«Expanding the quality concept to satisfy consumer demand P.J. Batt Curtin University of Technology Perth AUSTRALIA Email: p.batt ...»
Expanding the quality concept to satisfy consumer demand
Curtin University of Technology
Personal disposable income has a significant impact on the food consumers purchase,
where they buy it and where they consume it. With increasing income there is a
corresponding increase in the desire for more convenience, a greater variety of food and higher quality food. Quality can be conceptualized at five levels. At its most basic level, quality captures the consumers’ requirement for food that is nutritious, safe to eat and true to description. The intrinsic quality considers the physical attributes of the product. Extrinsic quality considers the value that the brand, the package, the place of purchase and the price add to the product. As attributes such as taste, texture and flavour can only be ascertained after purchase, such are described as the experiential quality attributes. The credence attributes are those that consider how the food was produced. With rising income, consumers want to know where the food was produced, what it contains and how it was produced. Concern for the environment, sustainable production and worker welfare and animal welfare are expected to become more influential in consumer decisions to purchase as they become more affluent.

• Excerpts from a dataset
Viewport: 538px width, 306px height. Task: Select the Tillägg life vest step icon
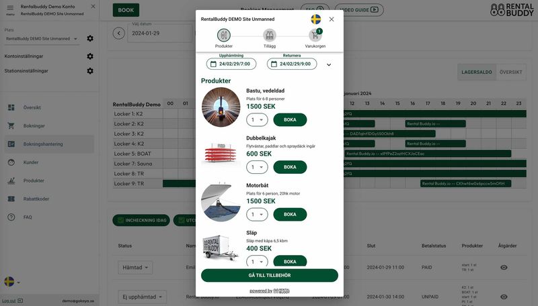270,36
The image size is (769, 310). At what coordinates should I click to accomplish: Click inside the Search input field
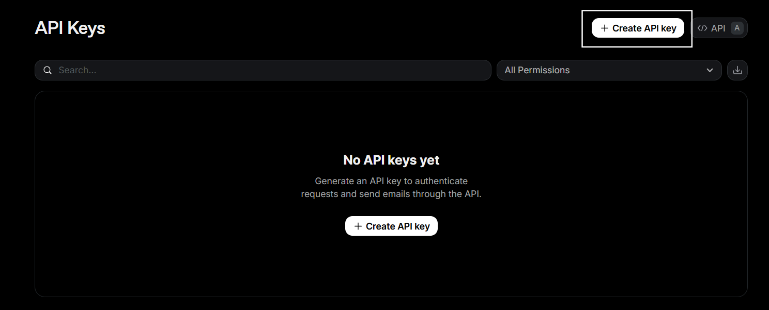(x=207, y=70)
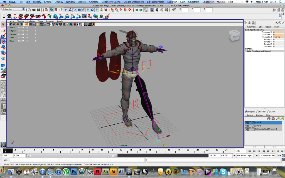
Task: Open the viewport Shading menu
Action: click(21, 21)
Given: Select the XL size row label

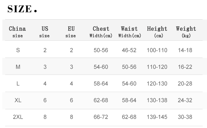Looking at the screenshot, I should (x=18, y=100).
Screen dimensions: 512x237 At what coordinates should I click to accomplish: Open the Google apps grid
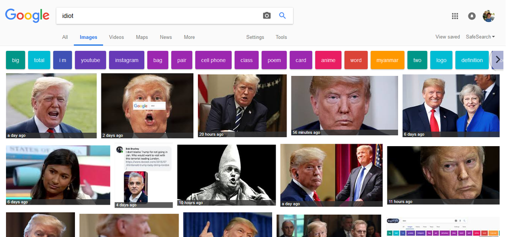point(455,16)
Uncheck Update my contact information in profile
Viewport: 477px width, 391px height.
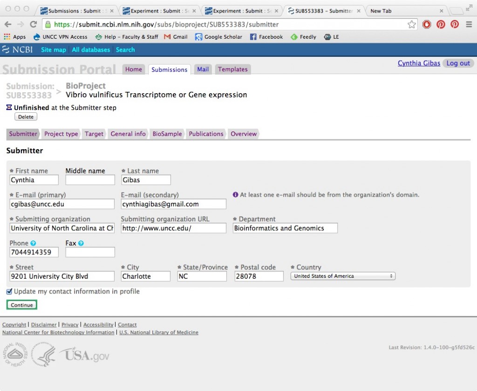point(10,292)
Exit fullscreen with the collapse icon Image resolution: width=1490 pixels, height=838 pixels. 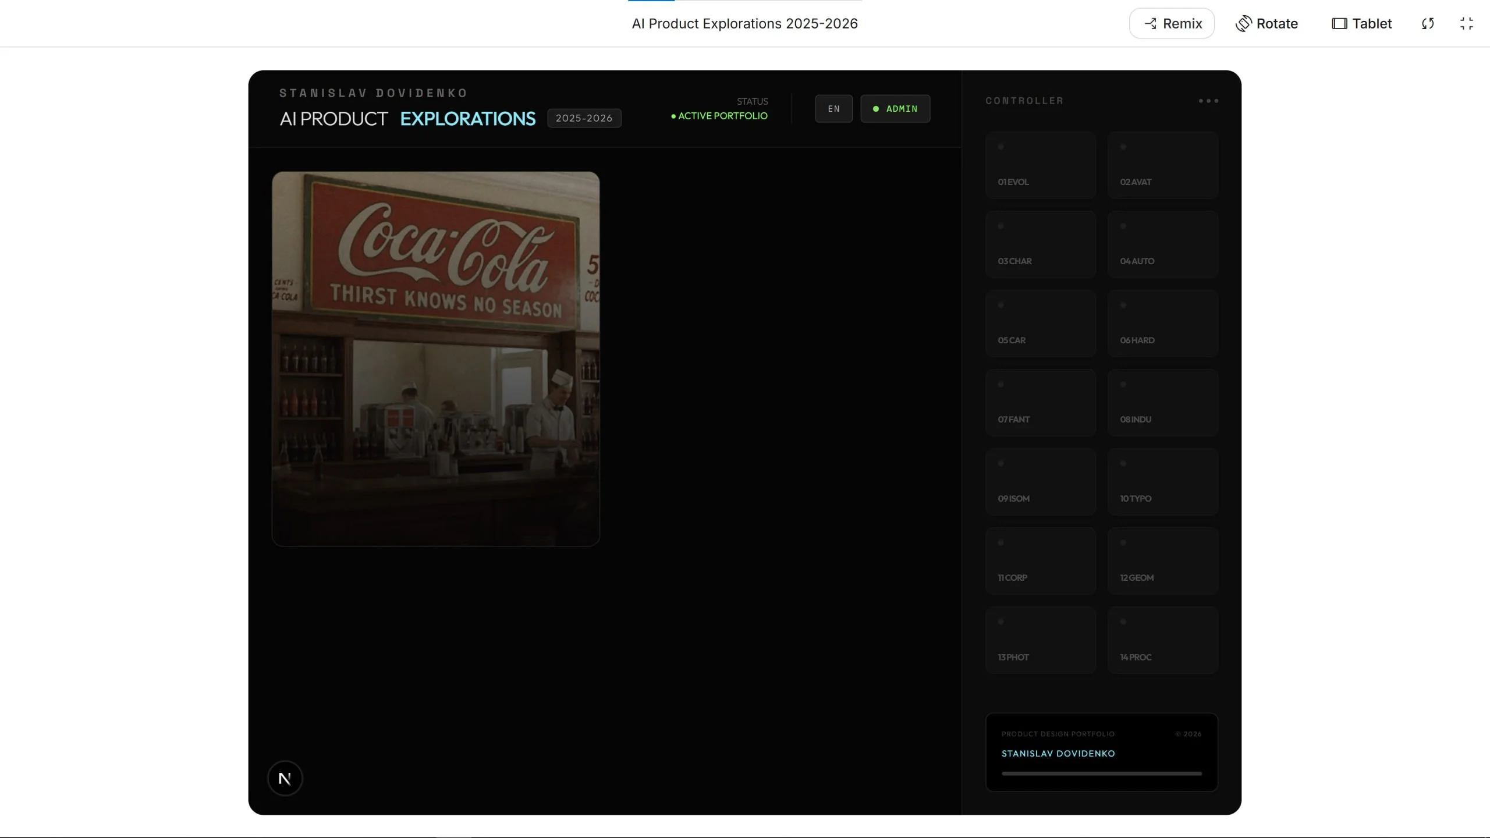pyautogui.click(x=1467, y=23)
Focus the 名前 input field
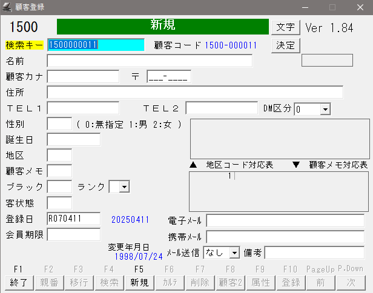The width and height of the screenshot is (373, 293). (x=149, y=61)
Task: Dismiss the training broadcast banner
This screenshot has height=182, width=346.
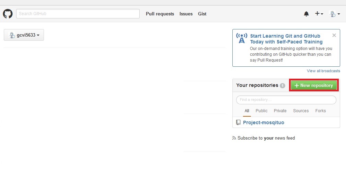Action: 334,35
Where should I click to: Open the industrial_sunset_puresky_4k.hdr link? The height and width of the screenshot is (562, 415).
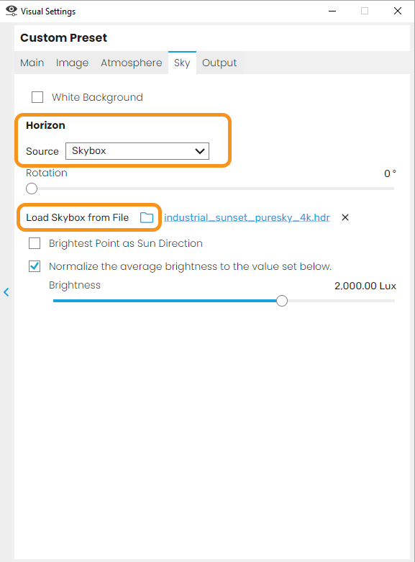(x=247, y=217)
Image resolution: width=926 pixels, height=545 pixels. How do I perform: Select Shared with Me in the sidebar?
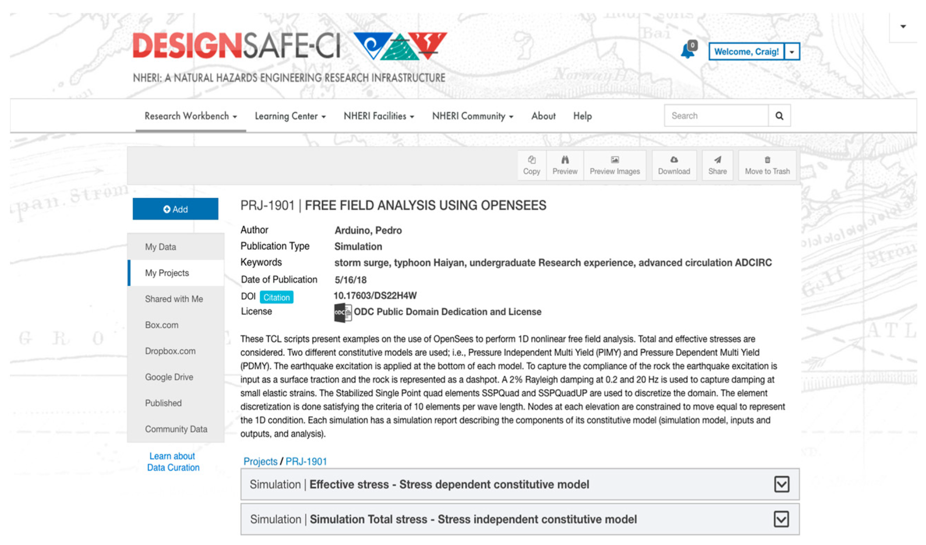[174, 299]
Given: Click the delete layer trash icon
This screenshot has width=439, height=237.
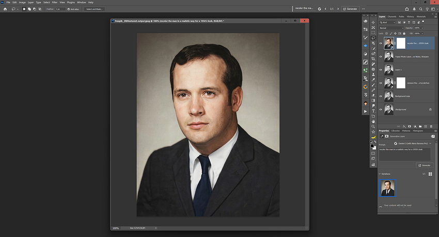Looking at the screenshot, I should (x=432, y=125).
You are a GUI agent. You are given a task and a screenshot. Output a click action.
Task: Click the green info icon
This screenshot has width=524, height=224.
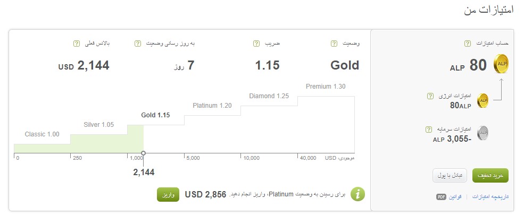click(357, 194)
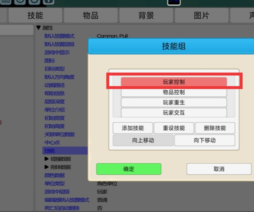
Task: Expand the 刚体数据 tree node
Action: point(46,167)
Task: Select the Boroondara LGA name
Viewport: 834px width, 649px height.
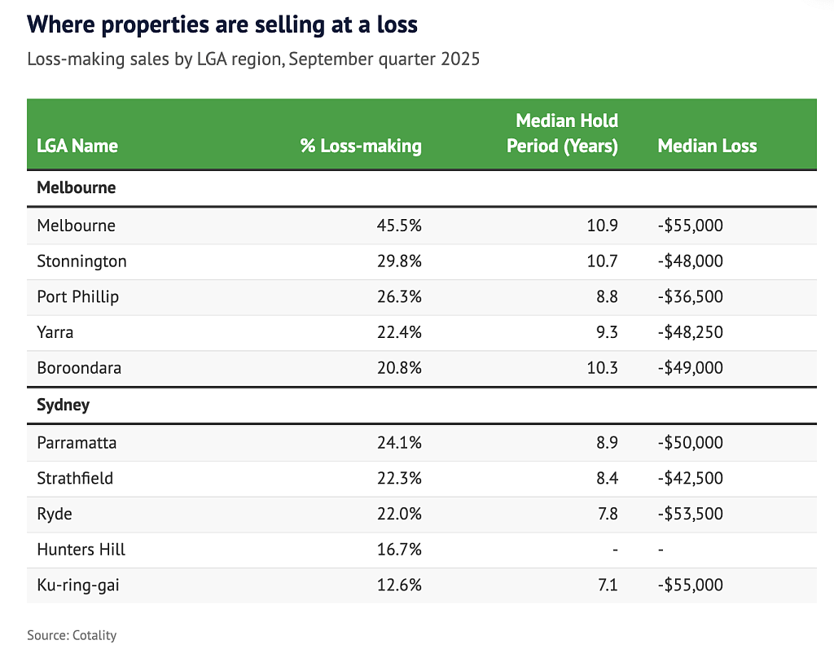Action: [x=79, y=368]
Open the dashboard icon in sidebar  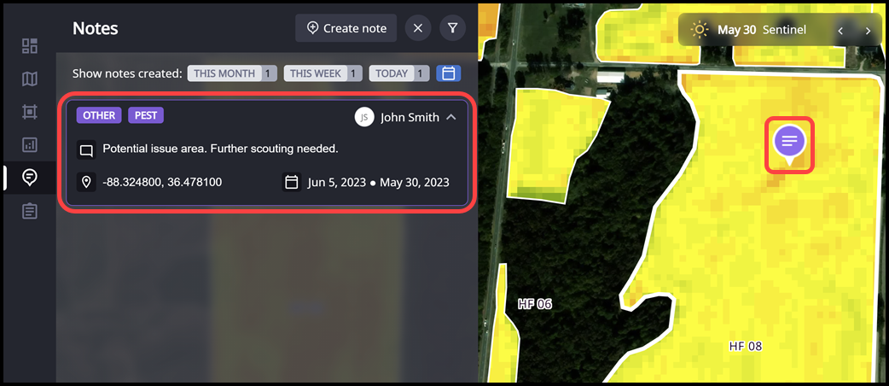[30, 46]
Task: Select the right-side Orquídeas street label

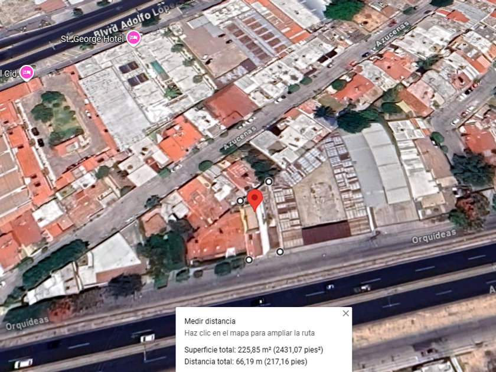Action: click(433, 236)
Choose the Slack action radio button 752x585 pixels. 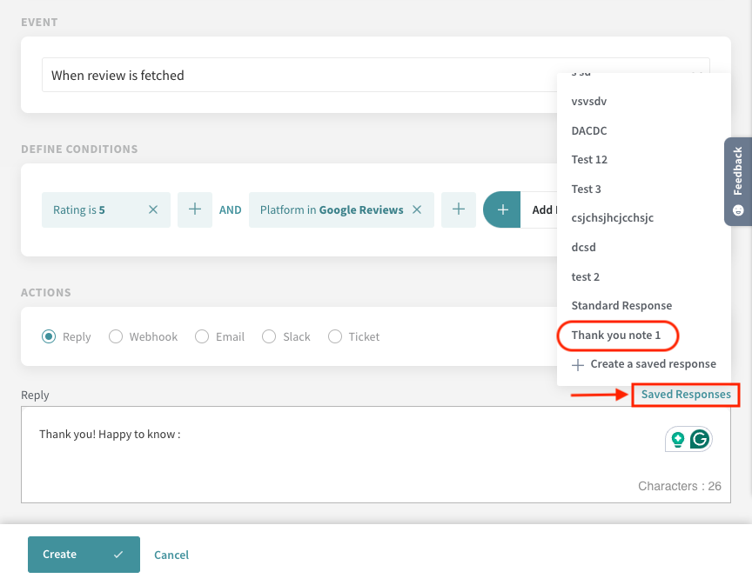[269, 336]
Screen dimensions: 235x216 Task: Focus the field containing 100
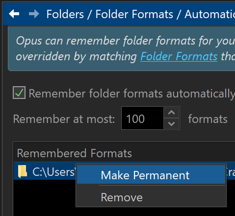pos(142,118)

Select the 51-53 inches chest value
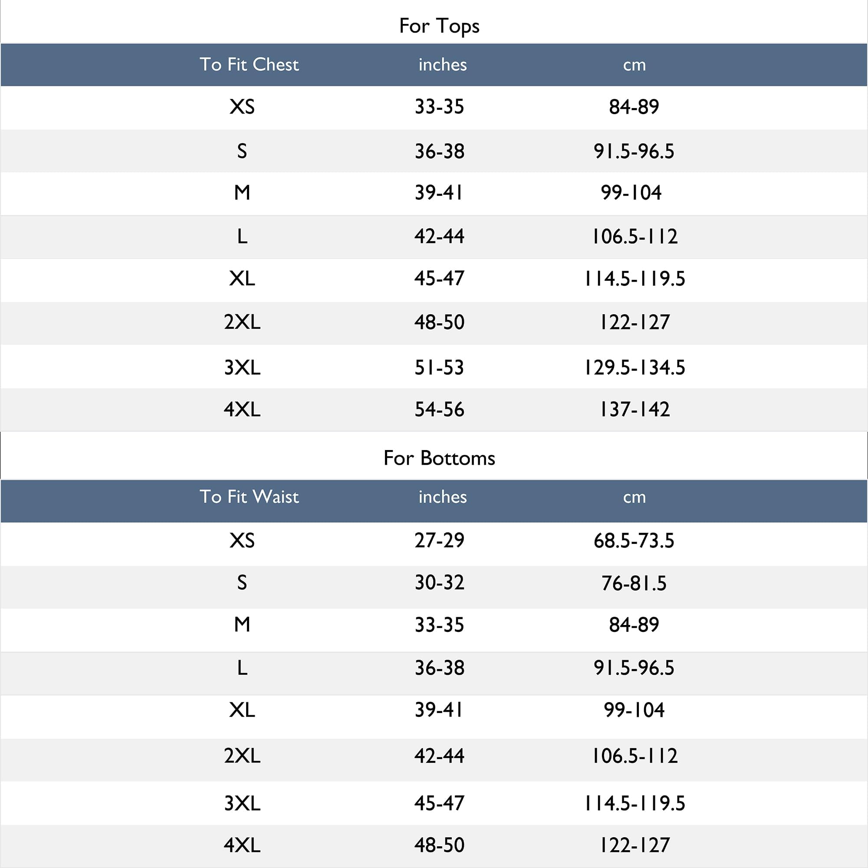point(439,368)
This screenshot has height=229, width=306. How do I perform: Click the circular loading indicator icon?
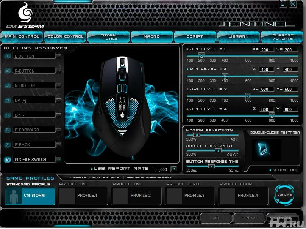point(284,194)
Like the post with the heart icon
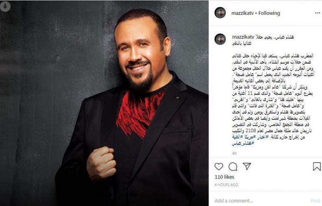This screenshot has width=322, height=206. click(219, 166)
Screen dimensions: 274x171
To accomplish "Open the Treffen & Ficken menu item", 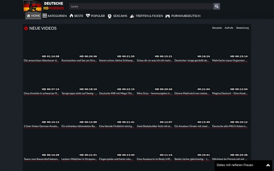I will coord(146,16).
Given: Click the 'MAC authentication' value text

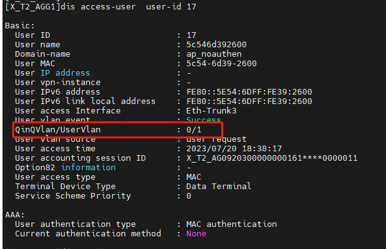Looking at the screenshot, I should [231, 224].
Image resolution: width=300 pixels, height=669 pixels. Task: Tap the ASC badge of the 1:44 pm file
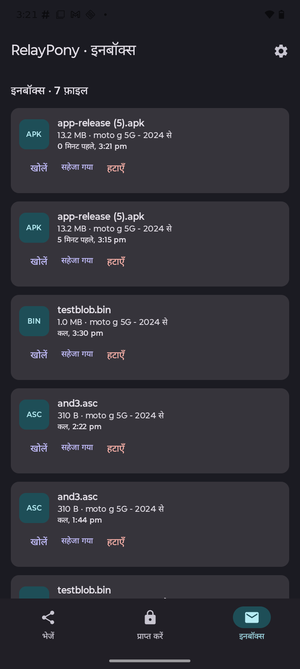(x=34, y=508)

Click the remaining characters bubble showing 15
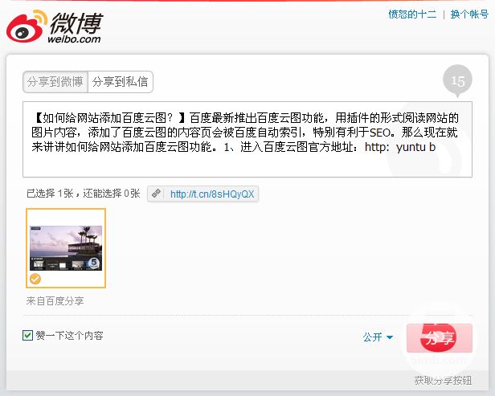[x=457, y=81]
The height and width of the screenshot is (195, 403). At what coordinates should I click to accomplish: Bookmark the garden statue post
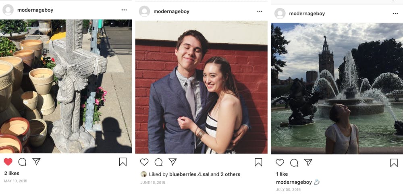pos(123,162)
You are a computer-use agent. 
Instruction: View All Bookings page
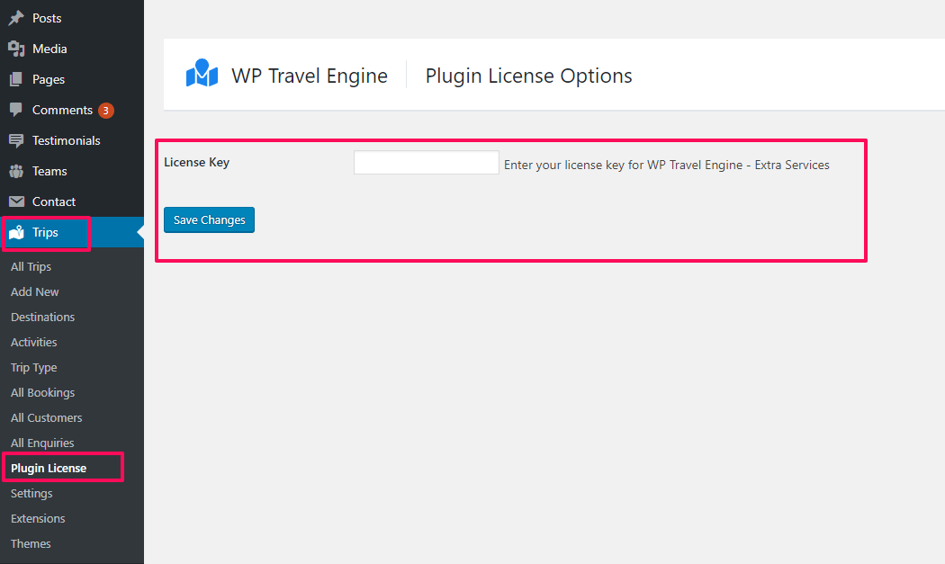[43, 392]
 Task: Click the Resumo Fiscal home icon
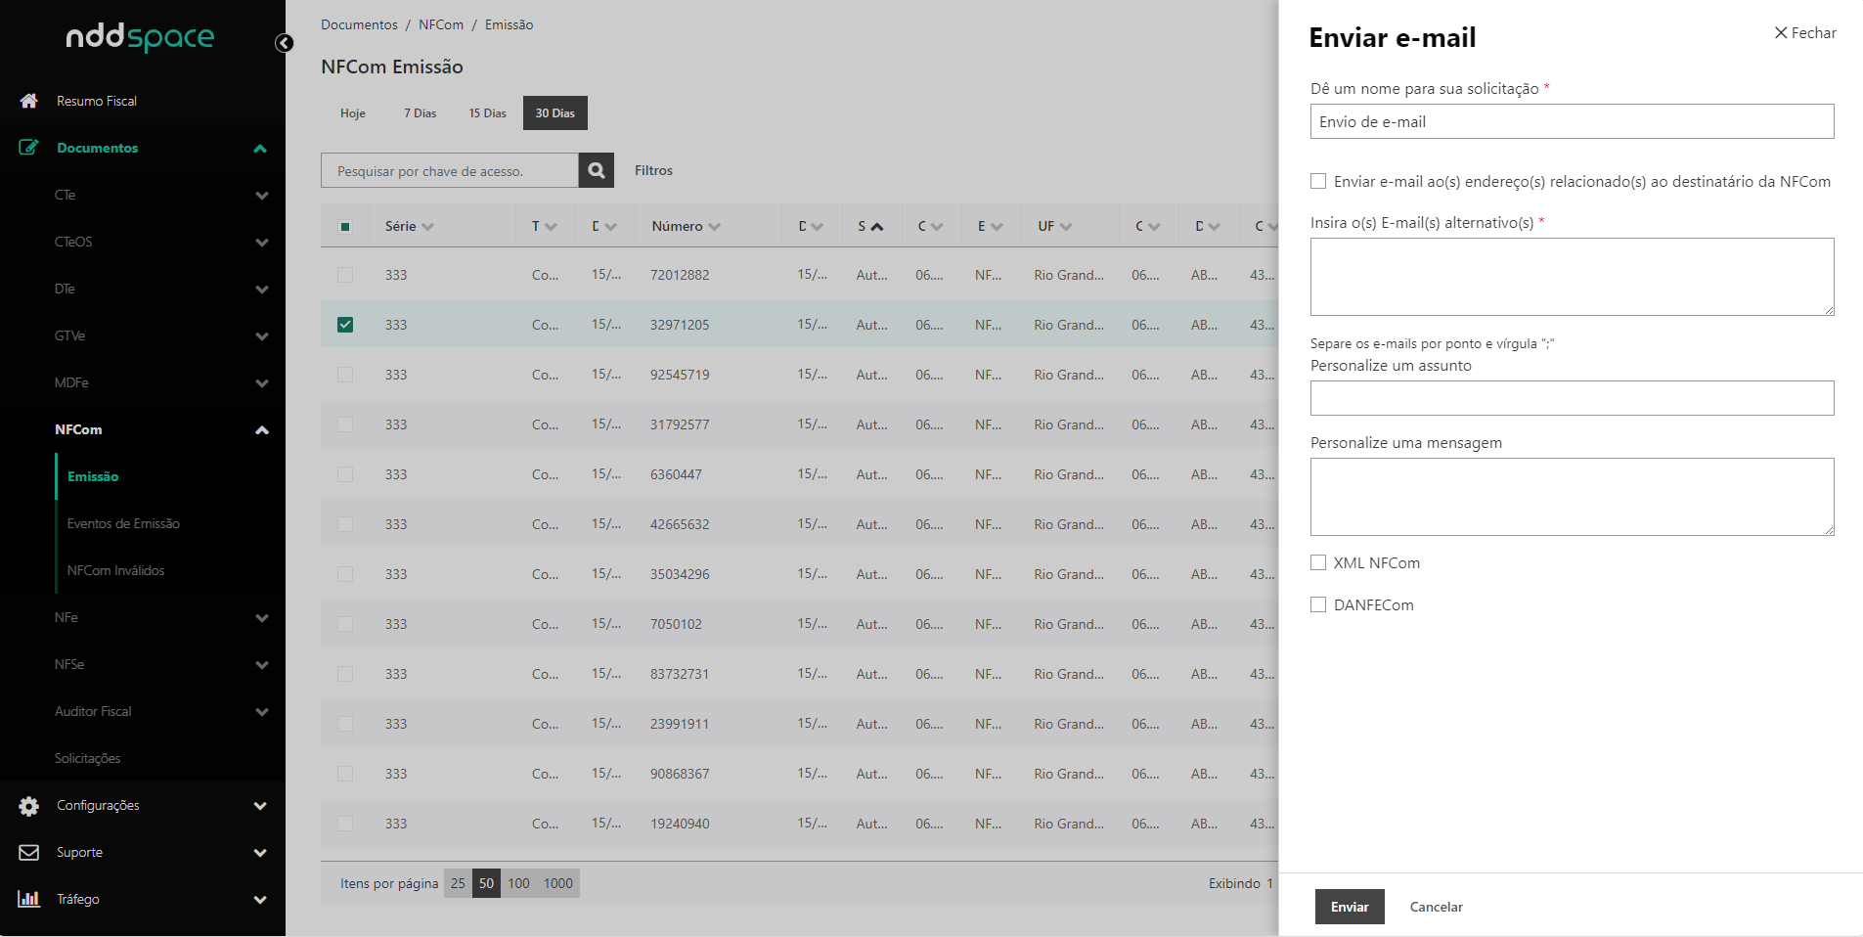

• Problem statement
Reproduce verbatim the entire abstract on expanding the quality concept to meet consumer demand, given above the material.

• Your response
«Expanding the quality concept to satisfy consumer demand P.J. Batt Curtin University of Technology Perth AUSTRALIA Email: p.batt ...»
Expanding the quality concept to satisfy consumer demand
Curtin University of Technology
Personal disposable income has a significant impact on the food consumers purchase,
where they buy it and where they consume it. With increasing income there is a
corresponding increase in the desire for more convenience, a greater variety of food and higher quality food. Quality can be conceptualized at five levels. At its most basic level, quality captures the consumers’ requirement for food that is nutritious, safe to eat and true to description. The intrinsic quality considers the physical attributes of the product. Extrinsic quality considers the value that the brand, the package, the place of purchase and the price add to the product. As attributes such as taste, texture and flavour can only be ascertained after purchase, such are described as the experiential quality attributes. The credence attributes are those that consider how the food was produced. With rising income, consumers want to know where the food was produced, what it contains and how it was produced. Concern for the environment, sustainable production and worker welfare and animal welfare are expected to become more influential in consumer decisions to purchase as they become more affluent.